Il y a donc une volonté politique, largement partagée et librement consentie de la part des États, d’agir pour protéger la biodiversité. Il y a aussi une source d’information solide pour éclairer les décideurs, l’IPBES.  Il y a donc des raisons de croire que, d’ici 2020, les objectifs d’Aichi seront accomplis et la biodiversité protégée…

Malheureusement, la réalité est tout autre. Dès 2014, d’importants problèmes de progression ont été notés dans un rapport technique du secrétariat à la CDB. Plus récemment, des scientifiques américains et brésiliens ont cru bon de publier un communiqué pour prévenir le monde que les progrès actuels ne sont pas assez rapide pour éviter une crise majeure de la biodiversité. Plus récemment, Mme Cristiana Paşca Palmer, qui dirige le Secrétariat de la CDB, faisait le même constat d’un échec annoncé. Il y a consensus : il y a des progrès[1] et des reculs, mais les progrès ne sont pas suffisants. Nous sommes en voie d’échouer aux objectifs minimaux que nous nous sommes fixés.
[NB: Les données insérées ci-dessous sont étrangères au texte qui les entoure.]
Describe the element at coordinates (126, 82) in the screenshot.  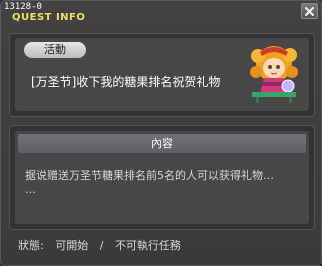
I see `quest-name: [万圣节]收下我的糖果排名祝贺礼物` at that location.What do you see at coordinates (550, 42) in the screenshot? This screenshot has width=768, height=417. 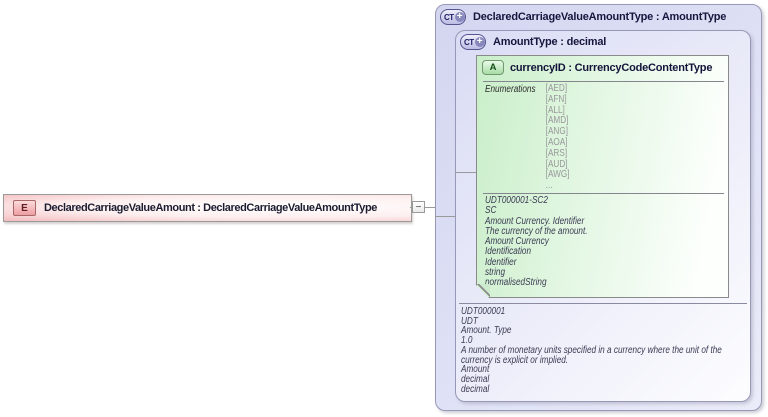 I see `complextype-label: AmountType : decimal` at bounding box center [550, 42].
Pourquoi est-ce le cas alors qu’il s’agit d’un enjeu d’une telle importance?

De nombreuses raisons existent. Tout comme dans le cas des changements climatiques, expliqué dans un article Monde68 précédent, une bonne partie du problème peut s’expliquer par la notion d’échec d’action collective. En bref, il s’agit d’un problème commun qui doit être réglé collectivement mais les acteurs peuvent tous avoir espoir que les efforts des autres seront suffisants pour ne pas, eux, avoir à faire des sacrifices.

            À une échelle plus locale, très fréquemment, les décisions en faveur de la conservation de la biodiversité font face à une féroce compétition basée sur le gain économique à court terme. Que favoriser, la protection d’un milieu humide en zone périurbaine où se retrouvent des rainettes faux-grillons, ou un développement immobilier qui fera rapidement entrer des taxes foncières et des impôts tout en enrichissant le promoteur? Il y a donc une accumulation de microdécisions locales. Globalement, elles ont un impact néfaste sur la biodiversité. Cependant, quand on les évalue en faisant un calcul coût-bénéfice à rationalité limitée (ce qui en général, exclut les éléments difficiles à calculer, ou facile à externaliser, comme la valeur de la biodiversité) on peut arriver à la décision de procéder et d’approuver un projet immobilier en milieu humide ou continuer à subventionner une industrie polluante. Il apparaît donc « rationnel » de réduire la biodiversité…

Un autre obstacle, lui aussi partagé avec les changements climatiques, est celui de la complexité du problème. En effet, sans une solide culture scientifique, la notion même de biodiversité comme richesse inestimable est difficile à appréhender. Les interactions dans les écosystèmes sont subtiles et parfois contre intuitives. Le cadre temporel des effets de la perte de biodiversité sur la vie humaine est aussi trop large pour que le lien causal soit facilement perceptible. Pour le dire autrement : il n’est pas simple de lier menace sur les papillons, libellules et coccinelles à la qualité de vie humaine, alors que la perte d’un emploi dans l’industrie de la construction pour protéger la biodiversité est aisément ressentie en termes de qualité de vie.

Dernier facteur, l’attention du public et des décideurs est limitée. En ce moment, d’énormes efforts ont été consacrés, à juste titre, à la question des changements climatiques. Cependant, la crise de la biodiversité et celle des changements climatiques ne peuvent pas réellement être priorisées : les deux crises sont intimement liées et s’influencent l’une l’autre. Régler la question du climat tout en détruisant la biodiversité ne mène à rien de positif, pas plus qu’ignorer le climat et protéger la biodiversité n’a de sens. Les deux problèmes doivent être réglés conjointement.


[1] Par exemple, les aires protégées ont progressé, atteignant 15% des surfaces terrestres et 7% des océans. Par contre, nombre de ces aires protégées sont dans des endroit d’une faible importance en termes de biodiversité, remplissant surtout la fonction de démontrer le « progrès » fait par un État plutôt que de réellement conserver la richesse naturelle qu’est la biodiversité.